Her mother had raised her to be smarter than this. Never get into a car with a strange man. Certainly don’t accompany that strange man back to his “place,” which, if you were foolish enough to do so, would presumably be the place your body was found. Alice Clark was not the kind of girl who made foolish decisions. Karen Clark had made sure of it. But in this city, Karen Clark had been someone else. Maybe, for this one
night, this one decision, Alice could be, too.
* * *
It had to be someone else who let him yank her out of the taxi without paying, darted with him around a corner, behind a hedge, where they listened to the cab driver’s cursing and the silence left in his squealing tires’ wake. It could not have been Alice Clark who allowed herself to be guided into a small apartment over some garage in a suburb somewhat shittier than the widow’s. He had Penn written all over him, too, but it turned out he was a barista at some vegan coffee shop serving soy drinks to students, trying to make art from a collection of decrepit film cameras and a bathtub-cum-darkroom, living rent-free over his parents’ garage. He was a twenty-four-year-old high school dropout—fall-out, he said, plunge-out, take-a-flying-leap-over-the-cliff-out. He had been sober for a year if you didn’t count the pot, which he didn’t. He was serious about his sobriety, as he was about little else. The pot took the edge off. And the edge was sharp.

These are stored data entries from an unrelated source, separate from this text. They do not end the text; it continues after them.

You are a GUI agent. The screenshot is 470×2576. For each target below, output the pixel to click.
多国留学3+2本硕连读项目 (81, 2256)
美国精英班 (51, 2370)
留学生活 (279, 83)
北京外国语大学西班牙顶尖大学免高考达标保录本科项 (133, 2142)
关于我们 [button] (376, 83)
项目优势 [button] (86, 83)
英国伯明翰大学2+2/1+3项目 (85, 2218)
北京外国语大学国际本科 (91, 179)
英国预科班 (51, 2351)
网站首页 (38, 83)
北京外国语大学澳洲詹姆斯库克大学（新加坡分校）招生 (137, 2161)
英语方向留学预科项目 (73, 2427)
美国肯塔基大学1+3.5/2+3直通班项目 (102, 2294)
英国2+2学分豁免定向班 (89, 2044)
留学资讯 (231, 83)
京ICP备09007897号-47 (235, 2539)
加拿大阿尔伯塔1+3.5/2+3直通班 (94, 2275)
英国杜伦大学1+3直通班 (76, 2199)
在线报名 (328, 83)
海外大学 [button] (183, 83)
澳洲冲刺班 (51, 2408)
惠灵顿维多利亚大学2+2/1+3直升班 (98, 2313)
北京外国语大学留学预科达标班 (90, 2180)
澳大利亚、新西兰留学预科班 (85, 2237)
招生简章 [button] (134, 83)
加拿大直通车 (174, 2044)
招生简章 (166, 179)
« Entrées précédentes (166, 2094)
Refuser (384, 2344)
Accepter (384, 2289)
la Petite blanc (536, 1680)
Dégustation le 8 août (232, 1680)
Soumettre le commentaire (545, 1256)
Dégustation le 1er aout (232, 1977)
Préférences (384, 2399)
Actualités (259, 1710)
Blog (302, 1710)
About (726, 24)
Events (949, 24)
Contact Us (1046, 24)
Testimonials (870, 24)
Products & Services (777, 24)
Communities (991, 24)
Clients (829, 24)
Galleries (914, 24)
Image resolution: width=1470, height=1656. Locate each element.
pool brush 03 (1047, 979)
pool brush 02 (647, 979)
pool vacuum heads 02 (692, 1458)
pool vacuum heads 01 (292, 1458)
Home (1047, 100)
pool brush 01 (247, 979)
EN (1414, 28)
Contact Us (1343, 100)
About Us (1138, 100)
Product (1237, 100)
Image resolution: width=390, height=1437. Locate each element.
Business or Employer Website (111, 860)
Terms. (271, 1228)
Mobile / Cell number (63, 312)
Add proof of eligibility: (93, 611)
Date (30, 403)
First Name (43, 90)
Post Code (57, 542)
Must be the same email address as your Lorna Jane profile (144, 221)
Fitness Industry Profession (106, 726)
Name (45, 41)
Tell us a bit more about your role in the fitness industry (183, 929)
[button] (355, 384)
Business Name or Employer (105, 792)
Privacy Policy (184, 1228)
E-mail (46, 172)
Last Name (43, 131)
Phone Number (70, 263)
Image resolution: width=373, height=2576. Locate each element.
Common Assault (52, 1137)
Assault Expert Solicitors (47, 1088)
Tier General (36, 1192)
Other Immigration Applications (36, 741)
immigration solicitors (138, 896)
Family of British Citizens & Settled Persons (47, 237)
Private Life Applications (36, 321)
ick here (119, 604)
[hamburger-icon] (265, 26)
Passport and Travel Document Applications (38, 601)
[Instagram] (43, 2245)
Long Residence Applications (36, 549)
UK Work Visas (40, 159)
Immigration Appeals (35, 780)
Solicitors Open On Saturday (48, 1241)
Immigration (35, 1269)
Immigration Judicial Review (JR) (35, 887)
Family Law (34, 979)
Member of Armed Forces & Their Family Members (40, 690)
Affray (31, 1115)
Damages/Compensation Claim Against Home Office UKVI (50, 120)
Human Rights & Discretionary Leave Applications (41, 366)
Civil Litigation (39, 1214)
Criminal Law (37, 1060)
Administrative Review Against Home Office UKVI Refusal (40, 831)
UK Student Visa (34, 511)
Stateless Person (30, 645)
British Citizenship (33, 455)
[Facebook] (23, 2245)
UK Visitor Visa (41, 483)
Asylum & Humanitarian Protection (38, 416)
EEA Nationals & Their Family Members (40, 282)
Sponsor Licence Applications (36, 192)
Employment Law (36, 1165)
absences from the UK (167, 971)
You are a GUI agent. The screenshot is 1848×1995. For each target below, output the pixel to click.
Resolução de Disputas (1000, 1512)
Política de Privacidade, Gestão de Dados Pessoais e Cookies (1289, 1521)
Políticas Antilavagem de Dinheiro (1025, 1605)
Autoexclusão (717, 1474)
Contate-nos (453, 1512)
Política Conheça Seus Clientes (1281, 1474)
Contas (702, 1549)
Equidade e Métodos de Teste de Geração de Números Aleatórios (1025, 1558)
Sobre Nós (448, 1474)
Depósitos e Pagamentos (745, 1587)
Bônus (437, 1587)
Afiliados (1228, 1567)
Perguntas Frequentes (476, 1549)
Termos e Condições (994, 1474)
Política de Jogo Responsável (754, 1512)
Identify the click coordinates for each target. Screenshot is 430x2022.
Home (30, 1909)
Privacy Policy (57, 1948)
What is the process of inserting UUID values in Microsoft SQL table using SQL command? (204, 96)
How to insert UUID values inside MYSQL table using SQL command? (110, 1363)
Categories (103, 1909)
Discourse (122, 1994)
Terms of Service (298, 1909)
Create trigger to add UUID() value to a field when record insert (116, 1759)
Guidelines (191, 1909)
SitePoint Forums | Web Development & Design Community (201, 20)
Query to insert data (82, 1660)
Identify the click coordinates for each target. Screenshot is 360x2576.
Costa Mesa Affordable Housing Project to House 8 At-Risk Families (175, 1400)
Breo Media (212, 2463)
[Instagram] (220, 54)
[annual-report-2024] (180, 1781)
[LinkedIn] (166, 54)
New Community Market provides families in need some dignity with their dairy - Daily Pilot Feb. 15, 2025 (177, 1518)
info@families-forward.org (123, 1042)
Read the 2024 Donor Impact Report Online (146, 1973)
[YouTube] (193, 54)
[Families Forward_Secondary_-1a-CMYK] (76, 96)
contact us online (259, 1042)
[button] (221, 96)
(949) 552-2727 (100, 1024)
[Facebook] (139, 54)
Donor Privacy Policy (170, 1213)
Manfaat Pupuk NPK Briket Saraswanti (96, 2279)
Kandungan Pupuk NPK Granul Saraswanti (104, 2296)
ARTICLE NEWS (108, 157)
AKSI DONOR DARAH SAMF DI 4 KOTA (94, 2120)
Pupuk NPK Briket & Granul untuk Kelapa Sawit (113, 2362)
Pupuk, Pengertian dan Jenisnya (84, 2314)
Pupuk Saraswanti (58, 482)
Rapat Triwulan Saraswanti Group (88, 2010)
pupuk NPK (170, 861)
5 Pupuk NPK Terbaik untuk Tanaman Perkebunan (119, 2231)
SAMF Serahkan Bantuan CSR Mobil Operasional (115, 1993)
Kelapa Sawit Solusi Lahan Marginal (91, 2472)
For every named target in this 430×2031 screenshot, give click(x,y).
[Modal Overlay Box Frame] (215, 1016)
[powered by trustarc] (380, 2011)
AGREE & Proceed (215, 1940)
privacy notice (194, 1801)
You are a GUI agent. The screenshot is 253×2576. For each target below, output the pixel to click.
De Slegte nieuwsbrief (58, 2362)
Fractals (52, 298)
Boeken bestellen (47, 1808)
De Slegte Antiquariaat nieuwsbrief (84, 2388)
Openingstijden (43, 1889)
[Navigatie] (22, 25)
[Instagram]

He called her A. She told him she was twenty-two, and he believed it, or said he did. There was an old bottle of Absolut in his kitchen that he said he only kept to remind himself that things can always get worse, and she said she believed him, then she unscrewed the cap and took a large swallow. He said, you’re going to be very bad for me, then he said, just one fucking taste, and kissed her, tongue probing deep enough that she knew his need was neither feigned nor for her, so she took another swill and let him kiss her again, and he didn’t know anything about her, believed she was someone else, which made it feel, in the best way, like she wasn’t even there. She was a girl no one was watching; she was invisible and could do as she pleased, or even simpler, as he did.